Centennial Series After Dark in the Park: Natural Resources of Kahuku. Park Botanist Sierra McDaniel and Wildlife Biologist Jon Faford discuss the natural treasures of the Kahuku Unit, former ranch lands acquired by the National Park Service in 2003, and the challenges of conserving the native species like nēnē, hāhā and Mauna Loa silverswords that cling to life here. Part of Hawai‘i Volcanoes’ Centennial After Dark in the Park series. Free. 
When: Tues., Feb. 23 at 7 p.m.
Where: Kīlauea Visitor Center Auditorium 

Centennial Hike: Forested Pit Crater at Kahuku. Park Botanist Sierra McDaniel and Wildlife Biologist Jon Faford lead a moderate 2.4-mile roundtrip hike to a forested pit crater in the Kahuku Unit that naturally protects rare and endangered Hawaiian plant species like hāhā, koli‘i, ha‘iwale and ōpuhe. Large ‘ōhi‘a, hapu‘u pulu and ‘ama‘u ferns are easily observed in this crater, and other native plants like ‘ōlapa, pilo and the Hawaiian raspberry, ‘akala, grow along the trail. Sturdy footwear, water, light rain gear, sun protection, and a snack are recommended. About three hours.
When: Sat., Feb. 27, 10 a.m. 
Where: Meet at the Kahuku Unit visitor contact station. Enter the Kahuku Unit on the mauka (inland) side of Highway 11 near mile marker 70.5. 
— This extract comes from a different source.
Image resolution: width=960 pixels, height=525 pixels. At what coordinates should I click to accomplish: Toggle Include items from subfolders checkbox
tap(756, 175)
2016 is the centennial anniversary for Hawai‘i Volcanoes National Park, and the year-long Centennial After Dark in the Park & Hike Series. To find out what’s happening throughout 2016, visit the park website. It’s also the 100th anniversary of the National Park Service. To find centennial events at other national parks, visit Find Your Park.  


Ancient kōnane board made of lava rock
An ancient kōnane board, made of lava rock, welcomes hikers along the Puna Coast Trail.